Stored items
• • • • •

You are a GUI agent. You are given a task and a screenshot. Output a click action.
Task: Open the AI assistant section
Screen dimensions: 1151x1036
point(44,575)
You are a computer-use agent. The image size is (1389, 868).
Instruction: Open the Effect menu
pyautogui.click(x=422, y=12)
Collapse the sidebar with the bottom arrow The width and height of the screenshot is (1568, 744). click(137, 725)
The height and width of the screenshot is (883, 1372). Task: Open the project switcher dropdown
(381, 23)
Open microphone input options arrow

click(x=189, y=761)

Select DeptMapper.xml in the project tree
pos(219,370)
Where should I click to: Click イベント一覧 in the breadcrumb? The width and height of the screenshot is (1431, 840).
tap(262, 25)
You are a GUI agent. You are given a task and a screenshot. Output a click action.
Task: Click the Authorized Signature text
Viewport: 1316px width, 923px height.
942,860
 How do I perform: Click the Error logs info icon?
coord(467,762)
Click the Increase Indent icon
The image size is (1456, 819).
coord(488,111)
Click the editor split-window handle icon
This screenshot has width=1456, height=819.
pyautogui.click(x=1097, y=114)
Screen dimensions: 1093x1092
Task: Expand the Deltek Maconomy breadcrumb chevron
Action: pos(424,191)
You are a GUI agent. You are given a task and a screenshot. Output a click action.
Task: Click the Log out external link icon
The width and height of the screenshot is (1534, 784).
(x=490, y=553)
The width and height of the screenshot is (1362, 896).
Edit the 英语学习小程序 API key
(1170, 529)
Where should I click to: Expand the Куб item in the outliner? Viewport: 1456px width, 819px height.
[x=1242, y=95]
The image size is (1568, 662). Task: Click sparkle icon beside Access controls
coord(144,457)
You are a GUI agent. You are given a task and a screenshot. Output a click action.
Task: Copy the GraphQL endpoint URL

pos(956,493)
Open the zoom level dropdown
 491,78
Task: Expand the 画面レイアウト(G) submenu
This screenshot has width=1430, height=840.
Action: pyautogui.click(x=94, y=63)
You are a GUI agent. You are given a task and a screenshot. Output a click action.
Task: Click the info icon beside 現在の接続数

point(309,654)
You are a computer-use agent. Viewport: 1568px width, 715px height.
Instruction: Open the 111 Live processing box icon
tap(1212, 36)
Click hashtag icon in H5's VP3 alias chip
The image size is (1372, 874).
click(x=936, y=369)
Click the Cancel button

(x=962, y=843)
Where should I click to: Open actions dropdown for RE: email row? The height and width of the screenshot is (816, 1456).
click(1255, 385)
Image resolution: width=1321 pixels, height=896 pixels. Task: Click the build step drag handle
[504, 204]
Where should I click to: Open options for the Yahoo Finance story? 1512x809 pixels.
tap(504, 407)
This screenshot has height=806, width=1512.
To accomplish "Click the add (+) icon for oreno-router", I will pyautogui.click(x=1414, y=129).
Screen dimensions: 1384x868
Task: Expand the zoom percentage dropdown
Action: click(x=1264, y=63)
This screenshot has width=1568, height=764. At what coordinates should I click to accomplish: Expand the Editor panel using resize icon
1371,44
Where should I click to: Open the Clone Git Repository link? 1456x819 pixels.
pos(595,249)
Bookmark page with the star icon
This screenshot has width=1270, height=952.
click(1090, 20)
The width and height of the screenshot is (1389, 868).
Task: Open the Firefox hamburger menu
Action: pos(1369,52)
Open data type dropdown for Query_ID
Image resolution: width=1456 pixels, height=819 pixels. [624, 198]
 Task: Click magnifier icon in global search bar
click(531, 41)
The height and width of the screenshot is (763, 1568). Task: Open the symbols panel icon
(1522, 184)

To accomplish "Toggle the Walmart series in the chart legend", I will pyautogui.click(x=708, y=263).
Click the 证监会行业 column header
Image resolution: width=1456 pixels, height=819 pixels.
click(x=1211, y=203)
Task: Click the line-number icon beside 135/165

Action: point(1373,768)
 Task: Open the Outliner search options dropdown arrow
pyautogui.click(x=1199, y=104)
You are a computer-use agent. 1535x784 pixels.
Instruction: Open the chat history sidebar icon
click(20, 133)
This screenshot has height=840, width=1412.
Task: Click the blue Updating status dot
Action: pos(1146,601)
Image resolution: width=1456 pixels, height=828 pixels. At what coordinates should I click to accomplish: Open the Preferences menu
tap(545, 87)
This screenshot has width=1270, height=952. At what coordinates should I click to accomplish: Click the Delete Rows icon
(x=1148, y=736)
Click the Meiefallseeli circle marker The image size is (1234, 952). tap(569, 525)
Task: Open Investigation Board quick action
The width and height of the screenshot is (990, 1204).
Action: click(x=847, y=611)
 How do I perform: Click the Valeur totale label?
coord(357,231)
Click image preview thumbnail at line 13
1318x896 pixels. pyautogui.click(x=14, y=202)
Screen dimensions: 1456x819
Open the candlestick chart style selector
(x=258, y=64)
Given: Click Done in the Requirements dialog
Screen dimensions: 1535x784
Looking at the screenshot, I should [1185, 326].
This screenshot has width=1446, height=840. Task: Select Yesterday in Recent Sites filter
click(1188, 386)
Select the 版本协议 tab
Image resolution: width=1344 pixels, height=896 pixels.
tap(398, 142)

• • • • •

### Work to complete
Each line in the data that holds the string "with" needs to be copied.

### Output for this exercise
Collapse the sidebar with the bottom arrow The width and height of the screenshot is (1568, 744). click(137, 725)
Bookmark page with the star icon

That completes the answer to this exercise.